Aku menoleh pada Cherry yang duduk di sebelahku. Aku menggelengkan kepala, “Bukan naskah utuh. Aku membaca sebuah bab di sebuah blog. Bab pertama novel ini membuat aku jatuh cinta! Inilah naskah yang aku cari,” jelasku.

Cherry mendekatkan kursinya ke arahku. Aku menunjuk ke sebuah monitor.“Tentang apa? Romansa?” tanya Cherry.

“Ya, tapi tidak. Sepertinya roman hanya bumbu cerita saja.

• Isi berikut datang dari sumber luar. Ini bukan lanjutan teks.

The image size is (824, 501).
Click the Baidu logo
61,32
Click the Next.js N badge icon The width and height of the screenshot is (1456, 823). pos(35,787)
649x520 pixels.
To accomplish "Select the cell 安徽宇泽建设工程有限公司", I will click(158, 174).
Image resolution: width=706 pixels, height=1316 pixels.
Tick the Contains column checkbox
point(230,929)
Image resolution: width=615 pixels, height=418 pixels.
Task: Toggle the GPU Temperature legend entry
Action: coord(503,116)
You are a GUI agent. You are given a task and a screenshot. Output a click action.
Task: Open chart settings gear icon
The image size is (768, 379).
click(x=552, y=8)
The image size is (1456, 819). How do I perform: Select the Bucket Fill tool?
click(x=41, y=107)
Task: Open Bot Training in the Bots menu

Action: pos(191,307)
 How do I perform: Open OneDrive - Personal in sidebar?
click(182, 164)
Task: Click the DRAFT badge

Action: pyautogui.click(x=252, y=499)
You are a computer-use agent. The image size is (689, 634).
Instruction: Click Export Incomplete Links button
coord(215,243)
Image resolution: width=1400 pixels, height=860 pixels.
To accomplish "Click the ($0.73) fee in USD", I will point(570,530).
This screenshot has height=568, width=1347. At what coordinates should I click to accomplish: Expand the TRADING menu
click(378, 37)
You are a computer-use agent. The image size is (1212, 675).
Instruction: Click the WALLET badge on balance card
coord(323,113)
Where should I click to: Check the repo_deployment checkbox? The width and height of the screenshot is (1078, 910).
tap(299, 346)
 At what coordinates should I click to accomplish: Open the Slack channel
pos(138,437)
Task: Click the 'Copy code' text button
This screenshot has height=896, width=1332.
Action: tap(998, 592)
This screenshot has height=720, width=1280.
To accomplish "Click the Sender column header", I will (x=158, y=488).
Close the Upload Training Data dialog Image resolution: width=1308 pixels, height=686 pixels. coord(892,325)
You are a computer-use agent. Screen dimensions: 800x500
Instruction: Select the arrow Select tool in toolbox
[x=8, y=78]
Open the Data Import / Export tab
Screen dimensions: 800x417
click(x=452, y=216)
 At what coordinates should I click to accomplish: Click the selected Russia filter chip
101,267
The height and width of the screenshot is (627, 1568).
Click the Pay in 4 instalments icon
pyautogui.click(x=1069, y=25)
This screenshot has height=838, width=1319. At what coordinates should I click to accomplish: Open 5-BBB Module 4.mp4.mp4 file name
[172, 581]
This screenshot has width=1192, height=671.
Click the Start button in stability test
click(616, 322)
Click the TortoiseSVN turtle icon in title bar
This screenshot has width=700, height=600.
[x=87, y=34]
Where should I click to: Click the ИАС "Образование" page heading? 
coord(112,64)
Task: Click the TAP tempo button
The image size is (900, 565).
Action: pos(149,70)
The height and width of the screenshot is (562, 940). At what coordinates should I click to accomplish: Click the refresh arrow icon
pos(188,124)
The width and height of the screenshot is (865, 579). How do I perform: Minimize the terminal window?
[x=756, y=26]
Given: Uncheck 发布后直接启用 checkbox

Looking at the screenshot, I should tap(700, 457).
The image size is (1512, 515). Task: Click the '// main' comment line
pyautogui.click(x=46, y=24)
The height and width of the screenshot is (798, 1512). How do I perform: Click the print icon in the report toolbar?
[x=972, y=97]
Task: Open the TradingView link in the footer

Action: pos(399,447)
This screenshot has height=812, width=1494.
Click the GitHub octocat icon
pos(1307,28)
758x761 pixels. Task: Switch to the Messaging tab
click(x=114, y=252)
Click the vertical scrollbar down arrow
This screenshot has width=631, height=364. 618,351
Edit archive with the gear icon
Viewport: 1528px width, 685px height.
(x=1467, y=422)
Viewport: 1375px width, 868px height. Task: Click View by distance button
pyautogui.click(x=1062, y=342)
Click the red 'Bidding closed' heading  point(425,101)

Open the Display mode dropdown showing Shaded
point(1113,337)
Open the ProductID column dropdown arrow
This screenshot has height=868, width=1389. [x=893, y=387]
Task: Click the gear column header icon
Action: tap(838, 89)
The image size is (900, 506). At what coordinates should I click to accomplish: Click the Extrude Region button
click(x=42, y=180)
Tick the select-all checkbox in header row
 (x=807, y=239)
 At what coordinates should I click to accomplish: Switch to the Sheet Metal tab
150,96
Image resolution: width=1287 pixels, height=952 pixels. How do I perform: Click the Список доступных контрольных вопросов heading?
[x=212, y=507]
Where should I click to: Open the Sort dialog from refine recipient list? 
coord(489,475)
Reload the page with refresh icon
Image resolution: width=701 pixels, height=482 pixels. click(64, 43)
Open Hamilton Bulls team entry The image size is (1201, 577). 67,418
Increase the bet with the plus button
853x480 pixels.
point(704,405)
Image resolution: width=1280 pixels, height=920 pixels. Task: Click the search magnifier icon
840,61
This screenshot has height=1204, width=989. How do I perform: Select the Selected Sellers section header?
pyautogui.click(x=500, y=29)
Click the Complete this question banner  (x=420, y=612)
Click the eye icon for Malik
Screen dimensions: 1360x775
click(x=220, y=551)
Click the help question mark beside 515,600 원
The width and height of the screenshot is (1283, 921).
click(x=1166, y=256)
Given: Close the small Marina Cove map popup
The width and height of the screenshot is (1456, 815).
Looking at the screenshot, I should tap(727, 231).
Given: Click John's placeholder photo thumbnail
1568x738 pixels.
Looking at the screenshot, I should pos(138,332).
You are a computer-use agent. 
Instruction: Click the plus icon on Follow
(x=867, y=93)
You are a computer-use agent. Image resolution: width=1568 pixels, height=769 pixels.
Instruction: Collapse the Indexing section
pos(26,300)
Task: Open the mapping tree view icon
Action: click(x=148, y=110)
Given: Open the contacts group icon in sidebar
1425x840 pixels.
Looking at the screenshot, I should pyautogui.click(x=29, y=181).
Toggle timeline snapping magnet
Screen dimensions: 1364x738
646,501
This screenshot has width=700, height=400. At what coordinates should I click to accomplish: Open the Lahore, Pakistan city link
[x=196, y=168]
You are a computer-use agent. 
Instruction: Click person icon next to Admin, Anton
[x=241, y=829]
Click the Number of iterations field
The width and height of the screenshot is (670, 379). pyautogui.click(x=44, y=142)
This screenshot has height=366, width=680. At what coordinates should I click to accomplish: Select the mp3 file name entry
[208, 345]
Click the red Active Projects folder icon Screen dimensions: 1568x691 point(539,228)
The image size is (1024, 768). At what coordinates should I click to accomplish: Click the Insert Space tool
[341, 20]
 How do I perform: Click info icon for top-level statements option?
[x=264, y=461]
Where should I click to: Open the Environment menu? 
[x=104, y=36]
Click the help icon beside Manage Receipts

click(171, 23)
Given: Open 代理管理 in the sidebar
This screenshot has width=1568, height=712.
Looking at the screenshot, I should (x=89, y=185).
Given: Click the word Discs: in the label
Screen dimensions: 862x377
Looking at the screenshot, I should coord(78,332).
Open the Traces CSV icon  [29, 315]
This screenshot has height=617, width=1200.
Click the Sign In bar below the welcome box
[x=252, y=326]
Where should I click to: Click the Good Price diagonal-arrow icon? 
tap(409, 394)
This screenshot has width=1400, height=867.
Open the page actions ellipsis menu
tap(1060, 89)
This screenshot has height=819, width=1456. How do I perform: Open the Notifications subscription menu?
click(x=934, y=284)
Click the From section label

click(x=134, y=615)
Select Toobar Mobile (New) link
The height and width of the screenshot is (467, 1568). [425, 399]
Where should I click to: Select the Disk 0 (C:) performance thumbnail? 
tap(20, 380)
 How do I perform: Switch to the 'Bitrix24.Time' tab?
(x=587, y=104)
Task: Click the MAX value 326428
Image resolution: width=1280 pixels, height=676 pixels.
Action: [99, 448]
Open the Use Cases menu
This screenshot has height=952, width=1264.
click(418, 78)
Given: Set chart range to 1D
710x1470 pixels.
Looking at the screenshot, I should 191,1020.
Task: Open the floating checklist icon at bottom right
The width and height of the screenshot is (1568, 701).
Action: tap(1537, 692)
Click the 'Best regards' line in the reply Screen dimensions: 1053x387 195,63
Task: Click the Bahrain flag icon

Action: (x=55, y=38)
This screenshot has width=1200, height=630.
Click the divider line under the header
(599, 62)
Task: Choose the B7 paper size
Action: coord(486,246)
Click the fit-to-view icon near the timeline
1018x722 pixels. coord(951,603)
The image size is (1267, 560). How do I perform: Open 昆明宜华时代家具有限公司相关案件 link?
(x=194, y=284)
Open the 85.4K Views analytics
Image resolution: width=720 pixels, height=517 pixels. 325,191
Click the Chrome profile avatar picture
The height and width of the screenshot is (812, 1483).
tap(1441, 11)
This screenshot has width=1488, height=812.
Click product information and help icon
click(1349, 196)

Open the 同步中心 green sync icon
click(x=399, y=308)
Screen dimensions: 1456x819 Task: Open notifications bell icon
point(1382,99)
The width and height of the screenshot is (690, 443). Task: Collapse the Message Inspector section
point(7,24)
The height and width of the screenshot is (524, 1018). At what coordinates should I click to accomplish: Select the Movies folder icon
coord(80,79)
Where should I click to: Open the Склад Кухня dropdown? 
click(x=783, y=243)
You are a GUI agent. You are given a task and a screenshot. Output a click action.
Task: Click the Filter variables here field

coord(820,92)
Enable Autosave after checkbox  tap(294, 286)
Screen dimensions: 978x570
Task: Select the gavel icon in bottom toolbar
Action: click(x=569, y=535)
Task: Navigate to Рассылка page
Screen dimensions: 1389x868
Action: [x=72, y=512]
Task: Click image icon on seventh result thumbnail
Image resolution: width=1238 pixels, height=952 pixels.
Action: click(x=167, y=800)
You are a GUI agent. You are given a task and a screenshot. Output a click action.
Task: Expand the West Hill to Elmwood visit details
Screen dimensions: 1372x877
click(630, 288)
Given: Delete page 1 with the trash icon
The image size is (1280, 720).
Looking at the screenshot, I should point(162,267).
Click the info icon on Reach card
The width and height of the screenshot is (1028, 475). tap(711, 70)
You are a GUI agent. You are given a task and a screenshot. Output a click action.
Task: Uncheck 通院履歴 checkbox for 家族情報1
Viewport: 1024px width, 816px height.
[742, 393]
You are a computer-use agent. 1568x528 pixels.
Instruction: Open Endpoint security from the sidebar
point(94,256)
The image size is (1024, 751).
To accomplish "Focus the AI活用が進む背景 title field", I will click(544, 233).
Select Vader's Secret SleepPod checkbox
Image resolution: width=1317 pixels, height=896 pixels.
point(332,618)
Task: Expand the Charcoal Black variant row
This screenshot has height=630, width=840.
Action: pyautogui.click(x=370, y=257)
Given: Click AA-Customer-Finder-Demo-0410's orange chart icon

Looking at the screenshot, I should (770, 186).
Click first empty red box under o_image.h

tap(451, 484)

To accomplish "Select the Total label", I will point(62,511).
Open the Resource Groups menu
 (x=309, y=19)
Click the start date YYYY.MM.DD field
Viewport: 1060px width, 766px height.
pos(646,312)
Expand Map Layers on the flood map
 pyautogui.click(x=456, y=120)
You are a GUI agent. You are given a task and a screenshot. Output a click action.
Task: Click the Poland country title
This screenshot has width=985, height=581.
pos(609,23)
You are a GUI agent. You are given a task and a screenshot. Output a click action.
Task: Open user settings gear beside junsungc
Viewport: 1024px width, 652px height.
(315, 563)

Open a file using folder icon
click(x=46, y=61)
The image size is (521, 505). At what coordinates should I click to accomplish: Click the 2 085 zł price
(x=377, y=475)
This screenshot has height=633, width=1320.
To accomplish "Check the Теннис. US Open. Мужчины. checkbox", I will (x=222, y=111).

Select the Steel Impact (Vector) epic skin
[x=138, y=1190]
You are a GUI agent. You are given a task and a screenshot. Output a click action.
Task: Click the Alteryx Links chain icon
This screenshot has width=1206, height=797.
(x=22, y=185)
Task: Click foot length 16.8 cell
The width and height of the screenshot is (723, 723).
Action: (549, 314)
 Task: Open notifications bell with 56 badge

Tema utamanya misteri dengan unsur gore.

Gore?”

“Ya! Kebrut*lan, adegan pembunuhan, darah di mana-mana, mutil*si. Huwaaah cerita ini cerita surga untukku! Akhirnya ada calon novelis yang tertarik pada genre ini!”

Cherry menatap ngeri bercampur jijik padaku, “Aku tak tahu kalau seleramu mengerikan. Jadi ini alasanmu selama menjadi editor dalam tiga bulan ini kau tak mengajukan satu naskah pun untuk dipertimbangkan penerbitannya?”